NYTimes.com: The Recession’s Racial Divide

September 13, 2009
By Erica Mauter

NYTimes.com: The Recession’s Racial Divide

WHAT do you get when you combine the worst economic downturn since the Depression with the first black president? A surge of white racial resentment, loosely disguised as a populist revolt…. When you’re going down, as the white middle class has been doing for several years now, it’s all too easy to imagine that it’s because someone else is climbing up over your back….

Plenty of formerly middle- or working-class whites have followed similar paths to ruin: the layoff or reduced hours, the credit traps and ever-rising debts, the lost home.
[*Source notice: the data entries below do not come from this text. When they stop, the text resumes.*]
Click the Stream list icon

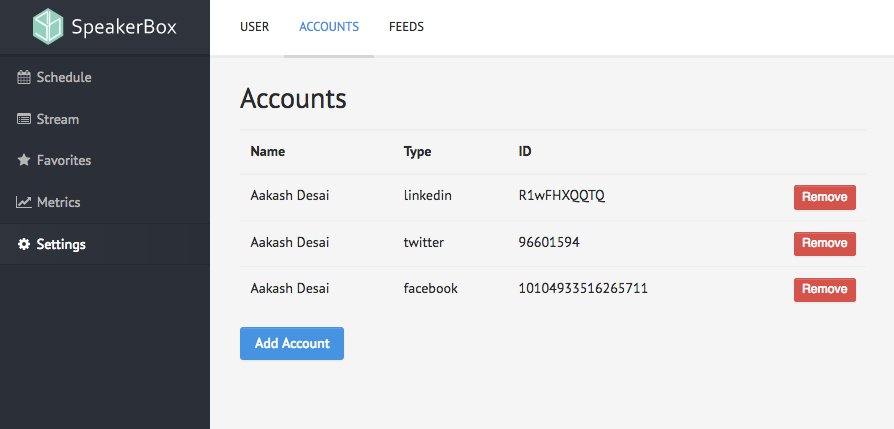(24, 119)
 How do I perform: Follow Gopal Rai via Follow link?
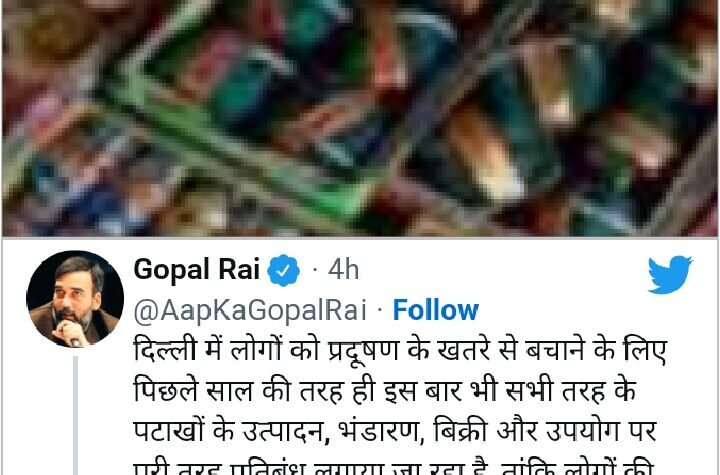pyautogui.click(x=436, y=310)
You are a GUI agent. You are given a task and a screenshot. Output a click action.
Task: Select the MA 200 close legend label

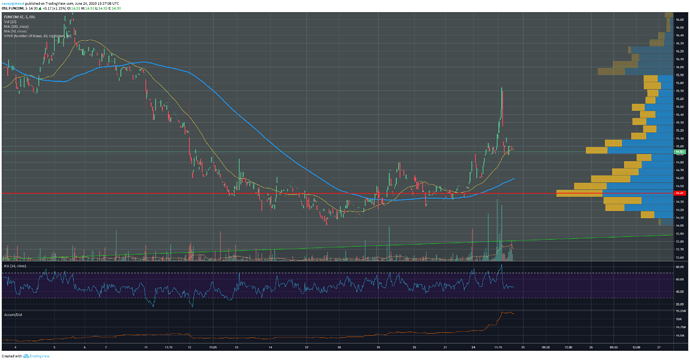(x=15, y=26)
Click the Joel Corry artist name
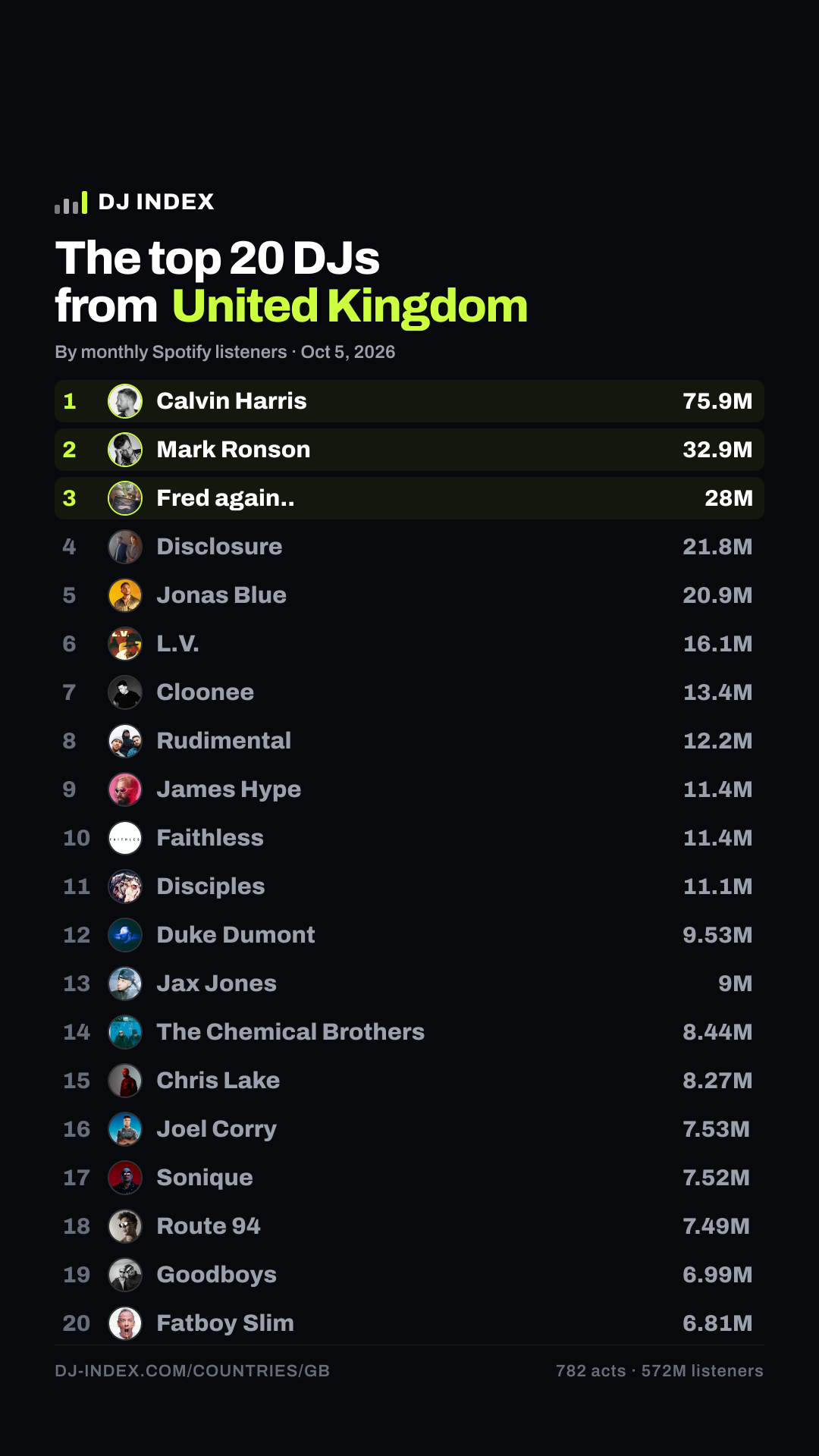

But one thing distinguishes hard-pressed African-Americans as a group: Thanks to a legacy of a discrimination in both hiring and lending, they’re less likely than whites to be cushioned against the blows by wealthy relatives or well-stocked savings accounts….

So despite the right-wing perception of black power grabs, this recession is on track to leave blacks even more economically disadvantaged than they were. Does a black president who is inclined toward bipartisanship dare address this destruction of the black middle class? Probably not. But if Americans of all races don’t get some economic relief soon, the pain will only increase and with it, perversely, the unfounded sense of white racial grievance.

Op-Ed by by Barbara Ehrenreich and Dedrick Muhammad.